Stored data entries:
Start of Block
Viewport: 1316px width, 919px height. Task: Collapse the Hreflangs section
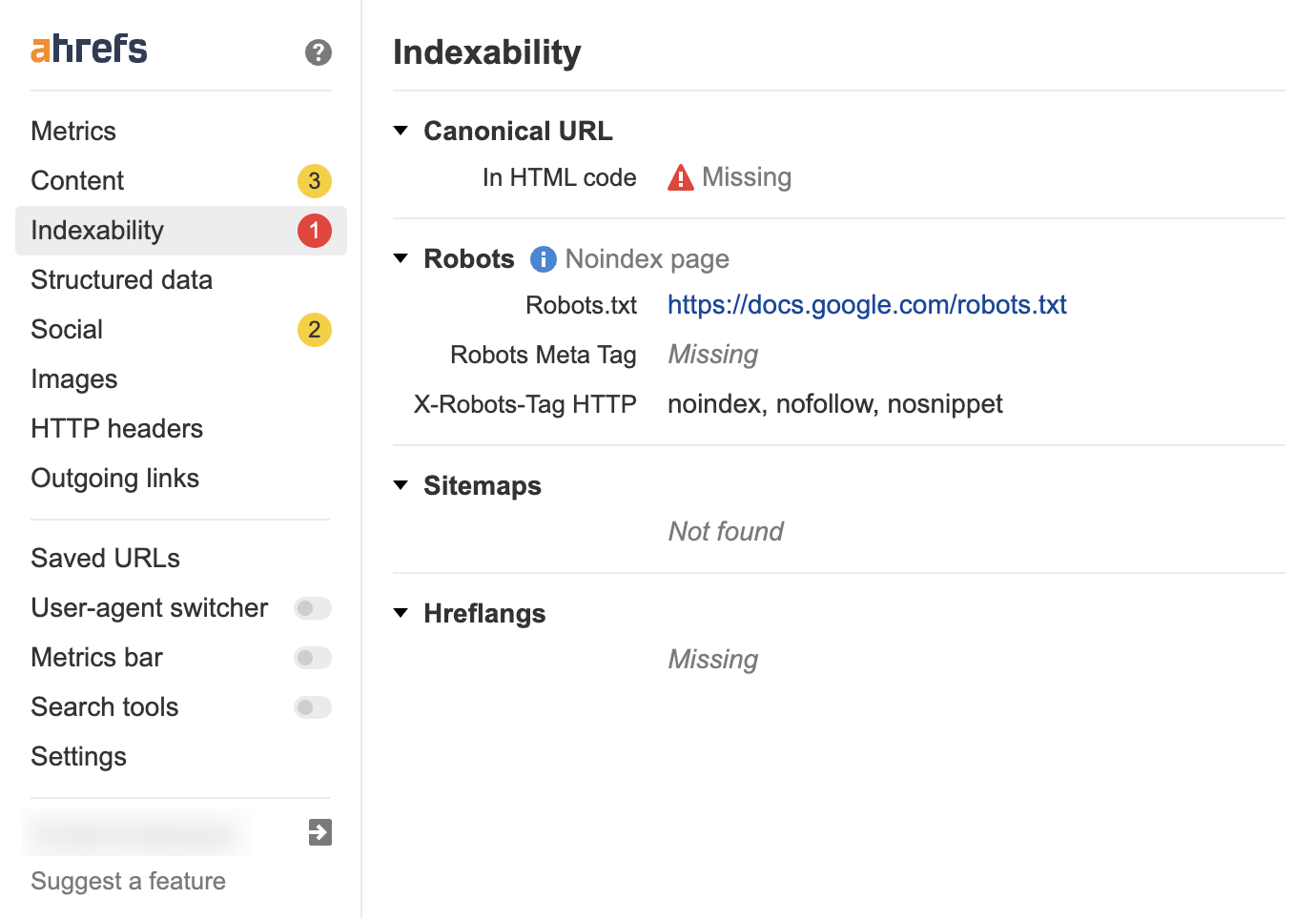[400, 613]
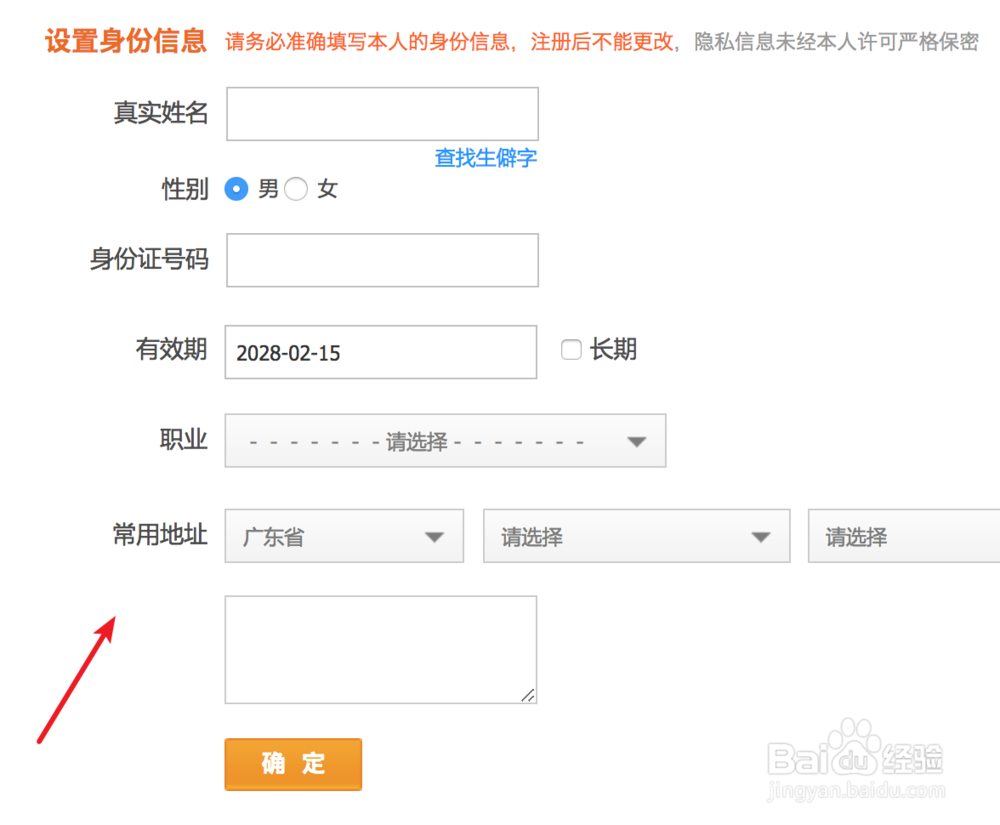This screenshot has width=1000, height=825.
Task: Enable the 长期 checkbox
Action: point(571,350)
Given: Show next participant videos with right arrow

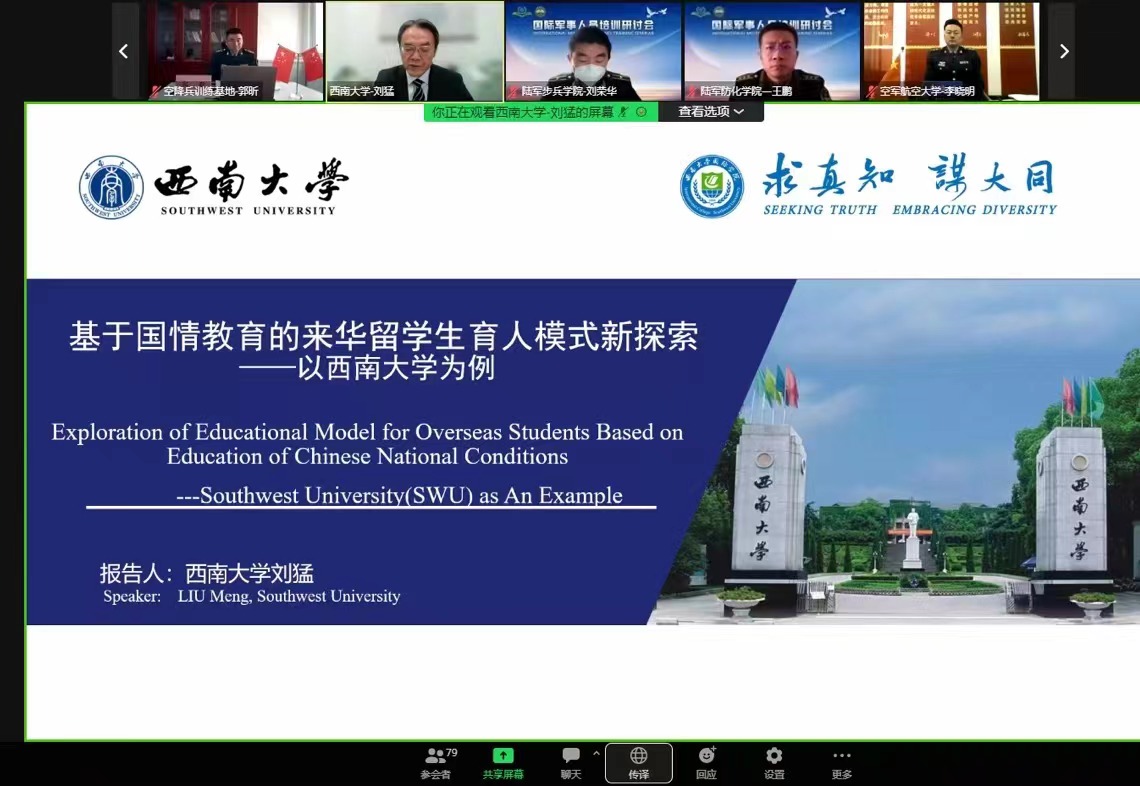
End of Block
Problem statement:
Print all of the data exactly, and do not carry over any pictures.

Output of the task:
Viewport: 1316px width, 919px height. Task: Collapse the Hreflangs section
[400, 613]
This screenshot has width=1000, height=825.
Task: Enable the 长期 checkbox
Action: point(571,350)
Given: Show next participant videos with right arrow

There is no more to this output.